Update libpcap to 1.9.0 (no patches applied yet)

libpcap/pcap-filter.manmisc.in

@@ -18,7 +18,7 @@
 .\" WARRANTIES, INCLUDING, WITHOUT LIMITATION, THE IMPLIED WARRANTIES OF
 .\" MERCHANTABILITY AND FITNESS FOR A PARTICULAR PURPOSE.
 .\"
-.TH PCAP-FILTER @MAN_MISC_INFO@ "3 August 2015"
+.TH PCAP-FILTER @MAN_MISC_INFO@ "5 November 2017"
 .SH NAME
 pcap-filter \- packet filter syntax
 .br
@@ -181,9 +181,10 @@ be checked for a match.
 .IP "\fBether dst \fIehost\fP"
 True if the Ethernet destination address is \fIehost\fP.
 \fIEhost\fP
-may be either a name from /etc/ethers or a number (see
-.IR ethers (3N)
-for numeric format).
+may be either a name from /etc/ethers or a numerical MAC address of the
+form "xx:xx:xx:xx:xx:xx", "xx.xx.xx.xx.xx.xx", "xx-xx-xx-xx-xx-xx",
+"xxxx.xxxx.xxxx", "xxxxxxxxxxxx", or various mixes of ':', '.', and '-',
+where each "x" is a hex digit (0-9, a-f, or A-F).
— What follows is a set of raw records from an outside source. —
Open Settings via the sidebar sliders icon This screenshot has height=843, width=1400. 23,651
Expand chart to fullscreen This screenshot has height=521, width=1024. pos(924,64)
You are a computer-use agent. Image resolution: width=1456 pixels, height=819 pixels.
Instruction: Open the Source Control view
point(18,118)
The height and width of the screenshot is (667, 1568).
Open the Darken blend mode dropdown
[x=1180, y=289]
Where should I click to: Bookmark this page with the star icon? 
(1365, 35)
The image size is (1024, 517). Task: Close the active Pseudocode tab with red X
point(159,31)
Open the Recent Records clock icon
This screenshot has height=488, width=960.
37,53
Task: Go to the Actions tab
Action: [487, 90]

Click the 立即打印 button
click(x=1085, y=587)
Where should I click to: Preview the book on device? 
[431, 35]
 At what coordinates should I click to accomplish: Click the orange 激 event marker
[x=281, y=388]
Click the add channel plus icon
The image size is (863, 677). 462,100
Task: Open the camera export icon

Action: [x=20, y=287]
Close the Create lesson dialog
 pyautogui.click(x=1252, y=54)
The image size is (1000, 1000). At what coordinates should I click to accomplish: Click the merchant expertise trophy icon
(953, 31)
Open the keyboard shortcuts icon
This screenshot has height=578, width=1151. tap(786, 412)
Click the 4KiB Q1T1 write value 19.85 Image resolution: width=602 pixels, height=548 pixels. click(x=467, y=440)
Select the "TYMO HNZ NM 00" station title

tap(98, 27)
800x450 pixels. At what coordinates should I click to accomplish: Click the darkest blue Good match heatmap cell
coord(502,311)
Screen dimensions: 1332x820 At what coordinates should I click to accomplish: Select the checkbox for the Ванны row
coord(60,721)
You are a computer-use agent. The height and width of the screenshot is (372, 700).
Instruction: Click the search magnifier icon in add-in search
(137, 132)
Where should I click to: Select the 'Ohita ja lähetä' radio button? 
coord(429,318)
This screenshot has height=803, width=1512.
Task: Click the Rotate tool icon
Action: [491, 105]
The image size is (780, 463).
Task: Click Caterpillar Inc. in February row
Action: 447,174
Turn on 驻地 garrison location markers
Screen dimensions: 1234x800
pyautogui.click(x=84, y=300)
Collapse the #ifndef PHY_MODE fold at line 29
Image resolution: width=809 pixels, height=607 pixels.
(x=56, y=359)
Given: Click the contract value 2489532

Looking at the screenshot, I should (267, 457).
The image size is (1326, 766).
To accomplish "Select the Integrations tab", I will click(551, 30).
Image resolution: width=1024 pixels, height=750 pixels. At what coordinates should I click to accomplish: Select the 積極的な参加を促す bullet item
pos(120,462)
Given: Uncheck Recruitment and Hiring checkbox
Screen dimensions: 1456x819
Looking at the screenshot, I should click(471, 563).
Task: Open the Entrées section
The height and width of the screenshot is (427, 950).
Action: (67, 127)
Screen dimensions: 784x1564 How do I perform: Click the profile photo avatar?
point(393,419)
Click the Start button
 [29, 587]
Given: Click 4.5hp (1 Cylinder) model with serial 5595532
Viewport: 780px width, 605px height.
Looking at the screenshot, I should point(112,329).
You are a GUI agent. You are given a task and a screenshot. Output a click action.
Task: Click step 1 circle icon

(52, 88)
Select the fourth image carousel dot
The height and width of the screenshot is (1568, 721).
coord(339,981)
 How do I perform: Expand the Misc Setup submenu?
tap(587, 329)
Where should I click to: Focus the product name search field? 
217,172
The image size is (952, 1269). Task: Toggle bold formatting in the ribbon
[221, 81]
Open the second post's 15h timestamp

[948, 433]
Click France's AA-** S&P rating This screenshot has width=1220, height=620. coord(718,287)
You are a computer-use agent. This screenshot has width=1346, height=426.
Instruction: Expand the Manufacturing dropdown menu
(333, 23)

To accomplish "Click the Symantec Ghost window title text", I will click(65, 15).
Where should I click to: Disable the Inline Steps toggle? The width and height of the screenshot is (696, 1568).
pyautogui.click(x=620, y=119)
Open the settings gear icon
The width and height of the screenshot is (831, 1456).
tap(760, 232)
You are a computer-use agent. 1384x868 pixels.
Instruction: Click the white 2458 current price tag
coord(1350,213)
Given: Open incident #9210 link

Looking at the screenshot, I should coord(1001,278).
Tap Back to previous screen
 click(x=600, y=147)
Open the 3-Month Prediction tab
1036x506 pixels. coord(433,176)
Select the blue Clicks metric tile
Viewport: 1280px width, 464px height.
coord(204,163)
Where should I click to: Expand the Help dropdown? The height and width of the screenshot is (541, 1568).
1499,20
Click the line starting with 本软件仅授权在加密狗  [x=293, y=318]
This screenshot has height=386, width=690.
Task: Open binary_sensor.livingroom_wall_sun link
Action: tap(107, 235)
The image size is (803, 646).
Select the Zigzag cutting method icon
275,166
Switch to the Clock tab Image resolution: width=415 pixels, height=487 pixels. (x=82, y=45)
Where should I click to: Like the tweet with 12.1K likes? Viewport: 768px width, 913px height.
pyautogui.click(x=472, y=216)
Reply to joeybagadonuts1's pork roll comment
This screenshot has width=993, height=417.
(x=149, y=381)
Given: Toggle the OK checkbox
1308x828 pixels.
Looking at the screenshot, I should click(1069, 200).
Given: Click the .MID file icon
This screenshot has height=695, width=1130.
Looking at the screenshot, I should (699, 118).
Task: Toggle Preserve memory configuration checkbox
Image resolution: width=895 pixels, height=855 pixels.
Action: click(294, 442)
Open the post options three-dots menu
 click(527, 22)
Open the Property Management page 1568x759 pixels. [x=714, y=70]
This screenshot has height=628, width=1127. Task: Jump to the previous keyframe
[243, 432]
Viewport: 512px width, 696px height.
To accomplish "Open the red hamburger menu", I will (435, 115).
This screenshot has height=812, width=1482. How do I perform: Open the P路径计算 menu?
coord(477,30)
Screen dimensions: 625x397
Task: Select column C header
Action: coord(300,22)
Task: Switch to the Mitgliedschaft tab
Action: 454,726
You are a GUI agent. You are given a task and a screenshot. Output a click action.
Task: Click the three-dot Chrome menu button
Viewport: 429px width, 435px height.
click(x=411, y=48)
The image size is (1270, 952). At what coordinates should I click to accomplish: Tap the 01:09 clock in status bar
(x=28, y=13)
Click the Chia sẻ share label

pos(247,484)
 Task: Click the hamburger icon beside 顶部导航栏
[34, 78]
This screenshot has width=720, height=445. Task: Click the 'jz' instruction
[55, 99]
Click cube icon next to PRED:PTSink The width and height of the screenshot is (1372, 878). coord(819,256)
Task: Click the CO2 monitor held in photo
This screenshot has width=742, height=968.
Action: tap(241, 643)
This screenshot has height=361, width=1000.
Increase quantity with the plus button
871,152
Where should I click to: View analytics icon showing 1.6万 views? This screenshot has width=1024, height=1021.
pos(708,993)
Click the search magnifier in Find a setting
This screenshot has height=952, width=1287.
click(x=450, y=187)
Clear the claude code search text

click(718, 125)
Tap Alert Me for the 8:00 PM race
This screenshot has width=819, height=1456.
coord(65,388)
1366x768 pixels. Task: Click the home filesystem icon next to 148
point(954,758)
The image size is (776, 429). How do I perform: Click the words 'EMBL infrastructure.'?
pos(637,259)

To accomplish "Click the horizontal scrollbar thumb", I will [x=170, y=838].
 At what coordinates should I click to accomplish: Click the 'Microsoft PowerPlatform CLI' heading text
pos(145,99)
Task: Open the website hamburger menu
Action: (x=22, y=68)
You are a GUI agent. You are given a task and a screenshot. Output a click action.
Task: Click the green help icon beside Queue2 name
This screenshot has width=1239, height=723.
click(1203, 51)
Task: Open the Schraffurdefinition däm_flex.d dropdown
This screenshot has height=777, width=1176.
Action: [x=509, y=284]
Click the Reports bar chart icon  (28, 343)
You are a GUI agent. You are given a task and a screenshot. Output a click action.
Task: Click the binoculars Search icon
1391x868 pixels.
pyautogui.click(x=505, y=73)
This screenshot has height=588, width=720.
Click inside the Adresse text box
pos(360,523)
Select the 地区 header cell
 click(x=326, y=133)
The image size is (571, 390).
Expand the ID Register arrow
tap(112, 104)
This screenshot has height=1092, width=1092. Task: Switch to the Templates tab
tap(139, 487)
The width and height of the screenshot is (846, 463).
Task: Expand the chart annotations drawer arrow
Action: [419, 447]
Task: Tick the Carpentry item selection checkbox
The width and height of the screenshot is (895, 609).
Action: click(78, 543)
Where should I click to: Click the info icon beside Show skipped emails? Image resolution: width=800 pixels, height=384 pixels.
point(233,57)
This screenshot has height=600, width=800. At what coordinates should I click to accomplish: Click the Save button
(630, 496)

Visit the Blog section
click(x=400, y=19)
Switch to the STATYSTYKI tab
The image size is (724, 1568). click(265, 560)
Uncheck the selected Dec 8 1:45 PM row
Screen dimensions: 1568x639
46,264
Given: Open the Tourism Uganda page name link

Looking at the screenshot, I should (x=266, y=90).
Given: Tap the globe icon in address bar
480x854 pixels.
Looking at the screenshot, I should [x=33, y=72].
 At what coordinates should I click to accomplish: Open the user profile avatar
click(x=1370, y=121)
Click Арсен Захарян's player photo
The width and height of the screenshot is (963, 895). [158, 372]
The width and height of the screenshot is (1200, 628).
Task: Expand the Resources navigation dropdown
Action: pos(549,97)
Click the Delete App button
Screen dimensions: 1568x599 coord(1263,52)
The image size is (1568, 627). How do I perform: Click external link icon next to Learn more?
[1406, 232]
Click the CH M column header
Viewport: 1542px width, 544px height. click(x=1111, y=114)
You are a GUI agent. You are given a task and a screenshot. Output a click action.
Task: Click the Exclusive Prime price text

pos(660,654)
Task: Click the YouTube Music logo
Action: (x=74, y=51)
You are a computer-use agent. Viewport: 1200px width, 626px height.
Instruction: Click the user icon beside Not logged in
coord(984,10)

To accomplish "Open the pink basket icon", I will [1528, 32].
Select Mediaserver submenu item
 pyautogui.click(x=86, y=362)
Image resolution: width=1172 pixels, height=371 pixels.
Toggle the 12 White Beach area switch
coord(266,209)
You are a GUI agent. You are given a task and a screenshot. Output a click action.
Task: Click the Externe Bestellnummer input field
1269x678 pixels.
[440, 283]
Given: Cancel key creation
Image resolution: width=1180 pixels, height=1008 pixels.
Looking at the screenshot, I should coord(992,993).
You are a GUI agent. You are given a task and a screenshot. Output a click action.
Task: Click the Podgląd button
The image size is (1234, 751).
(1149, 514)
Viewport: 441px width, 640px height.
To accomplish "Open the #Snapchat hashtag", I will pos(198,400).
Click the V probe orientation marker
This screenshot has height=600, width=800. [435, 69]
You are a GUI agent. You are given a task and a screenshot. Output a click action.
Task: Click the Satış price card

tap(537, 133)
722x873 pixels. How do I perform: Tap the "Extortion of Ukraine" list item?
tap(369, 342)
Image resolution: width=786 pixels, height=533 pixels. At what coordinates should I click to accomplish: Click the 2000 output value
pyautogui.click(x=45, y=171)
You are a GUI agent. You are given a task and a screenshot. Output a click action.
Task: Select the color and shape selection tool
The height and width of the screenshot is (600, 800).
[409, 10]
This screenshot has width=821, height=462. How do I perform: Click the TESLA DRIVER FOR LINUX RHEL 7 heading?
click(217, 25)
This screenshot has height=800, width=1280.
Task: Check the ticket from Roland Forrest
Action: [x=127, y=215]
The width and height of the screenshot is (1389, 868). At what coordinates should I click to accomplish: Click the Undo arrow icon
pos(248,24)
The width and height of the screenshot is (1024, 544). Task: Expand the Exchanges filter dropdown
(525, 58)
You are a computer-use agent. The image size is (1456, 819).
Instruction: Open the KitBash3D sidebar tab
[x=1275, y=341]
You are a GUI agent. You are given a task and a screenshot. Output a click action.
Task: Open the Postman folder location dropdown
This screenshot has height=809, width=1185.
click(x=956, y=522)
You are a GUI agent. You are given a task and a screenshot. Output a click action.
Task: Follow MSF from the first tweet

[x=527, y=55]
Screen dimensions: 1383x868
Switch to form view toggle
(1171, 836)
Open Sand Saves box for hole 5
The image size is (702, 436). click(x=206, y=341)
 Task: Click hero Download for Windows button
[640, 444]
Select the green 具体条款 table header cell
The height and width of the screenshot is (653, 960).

 .IP "\fBether src \fIehost\fP"
 True if the Ethernet source address is \fIehost\fP.
 .IP "\fBether host \fIehost\fP"
@@ -566,7 +567,7 @@ are:
 and
 .B block
 and, with later versions of
-.BR pf (4)),
+.BR pf (4),
 .BR nat ,
 .BR rdr ,
 .B binat
@@ -863,8 +864,9 @@ intervening fragment.
 Some offsets and field values may be expressed as names rather than
 as numeric values.
 The following protocol header field offsets are
-available: \fBicmptype\fP (ICMP type field), \fBicmpcode\fP (ICMP
-code field), and \fBtcpflags\fP (TCP flags field).
+available: \fBicmptype\fP (ICMP type field), \fBicmp6type (ICMP v6 type field)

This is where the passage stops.